=== Фрагмент документа ===
........

Очередная лекция из цикла «История литературной критики», организованного Домом творчества Переделкино совместно с «Горьким», была посвящена концу XIX — началу XX века: Дарья Луговская рассказала о стремительном взлете и скором падении символистской критики. Сокращенную текстовую версию ее выступления подготовила Лена Ека.

Все мы начиная с 24 февраля 2022 года оказались перед лицом наступающего варварства, насилия и лжи. В этой ситуации чрезвычайно важно сохранить хотя бы остатки культуры и поддержать ценности гуманизма — в том числе ради будущего России. Поэтому редакция «Горького» продолжит говорить о книгах, напоминая нашим читателям, что в мире остается место мысли и вымыслу.

Сапоги и пироги

В 1850–1860-е годы значительное место в русской литературной и общественной жизни занимали так называемые толстые журналы. Но во второй половине XIX века в связи с политической обстановкой в стране все более-менее либеральные издания начали закрывать. Так, некрасовский «Современник» прекратил свое существование в 1866 году после покушения Каракозова на Александра II. Сам Николай Алексеевич перешел в «Отечественные записки», которые были закрыты в 1884 году, когда началось царствование Александра III.

........

=== Список ===
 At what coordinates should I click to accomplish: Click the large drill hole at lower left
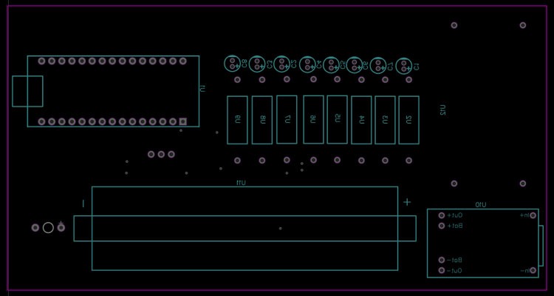(48, 227)
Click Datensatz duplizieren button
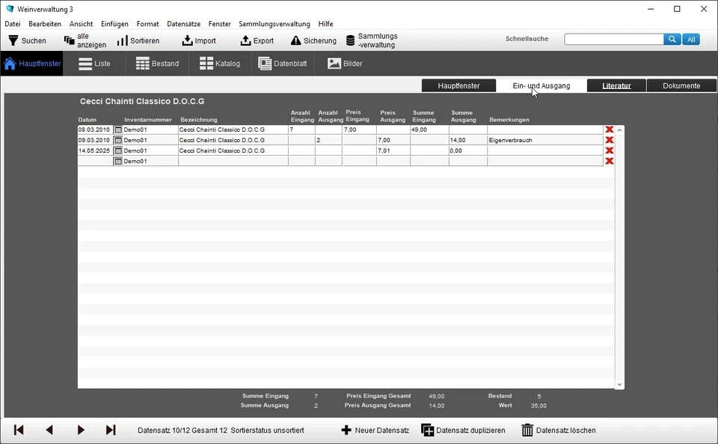The image size is (718, 444). click(x=464, y=431)
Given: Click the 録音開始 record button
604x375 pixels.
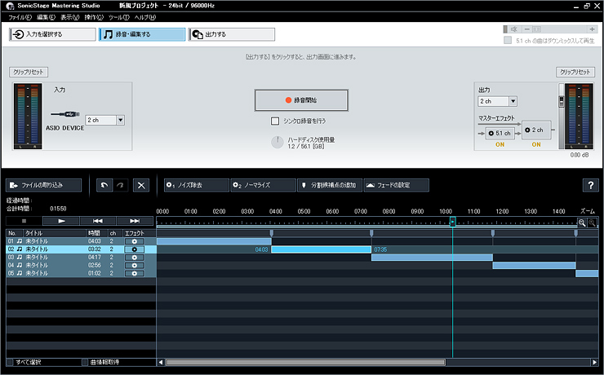Looking at the screenshot, I should coord(301,99).
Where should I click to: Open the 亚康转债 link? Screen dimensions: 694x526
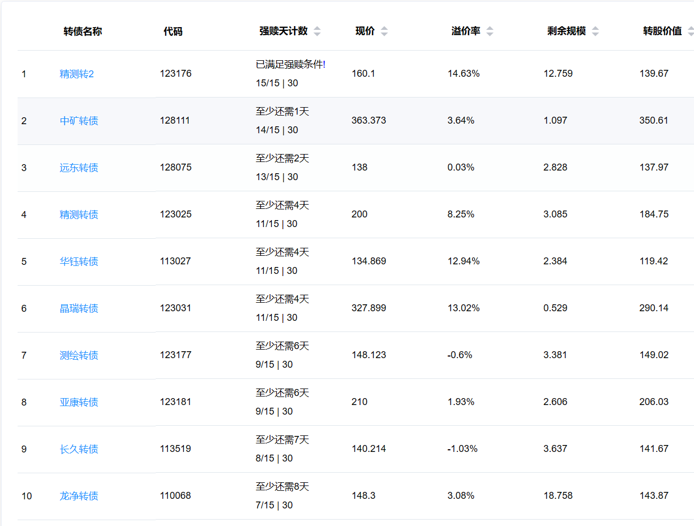pos(79,402)
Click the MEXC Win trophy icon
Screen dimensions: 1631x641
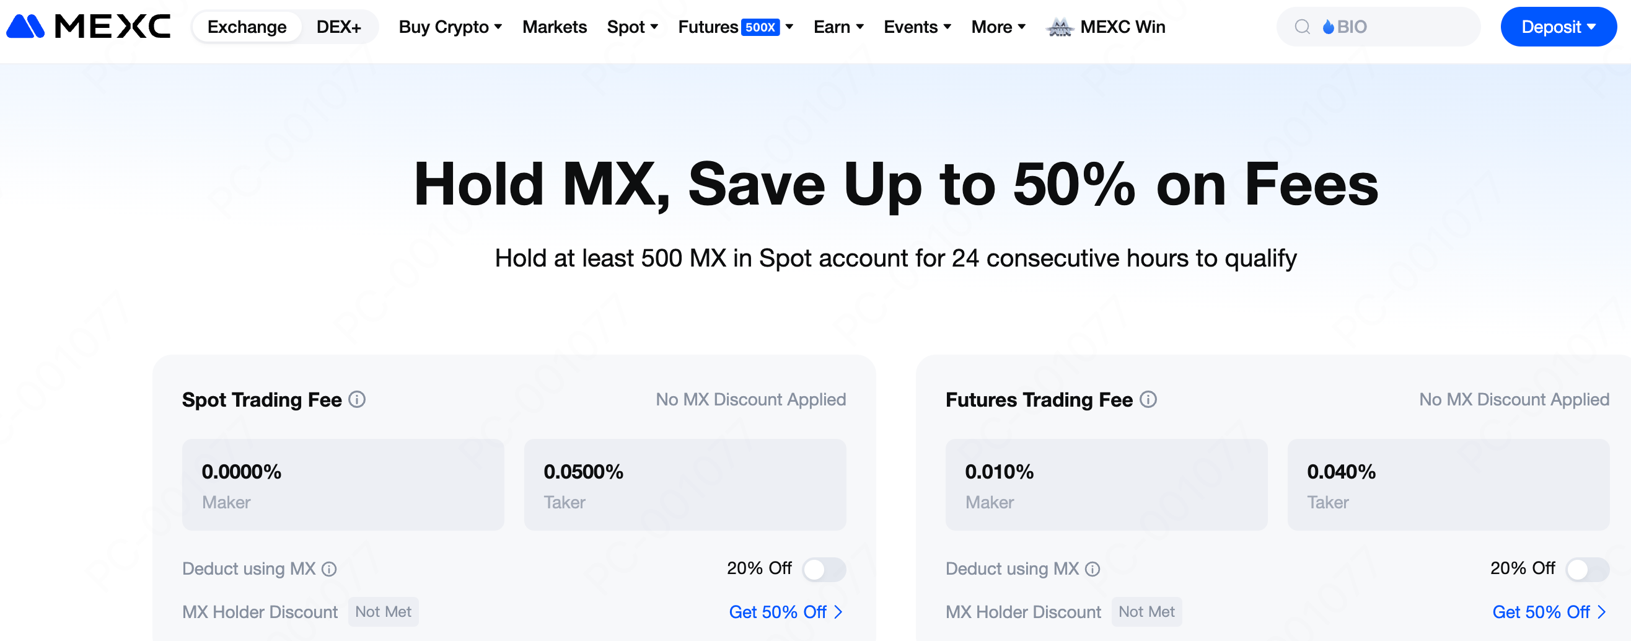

........

=== Выполните задания ===
1. Ответьте по тексту о литературной критике:
(a) Кто подготовил сокращенную текстовую версию выступления Дарьи Луговской?
(b) В каком году прекратил свое существование «Современник»?
(c) В каком году были закрыты «Отечественные записки»?
2. Перенесите все строки списка в таблицу Markdown со столбцами «№» (номер строки) и «Строка». Пустые строки пропустите, изображения в ответ не включайте.
Текст и список никак не связаны между собой.

=== Ответы к заданиям ===
1.
(a) Лена Ека.
(b) В 1866 году.
(c) В 1884 году.

2.
| № | Строка |
|---|---|
| 1 |  At what coordinates should I click to accomplish: Click the large drill hole at lower left |
| 2 | (48, 227) |
| 3 | Click Datensatz duplizieren button |
| 4 | The image size is (718, 444). click(x=464, y=431) |
| 5 | Given: Click the 録音開始 record button |
| 6 | 604x375 pixels. |
| 7 | Looking at the screenshot, I should coord(301,99). |
| 8 | Where should I click to: Open the 亚康转债 link? Screen dimensions: 694x526 |
| 9 | pos(79,402) |
| 10 | Click the MEXC Win trophy icon |
| 11 | Screen dimensions: 1631x641 |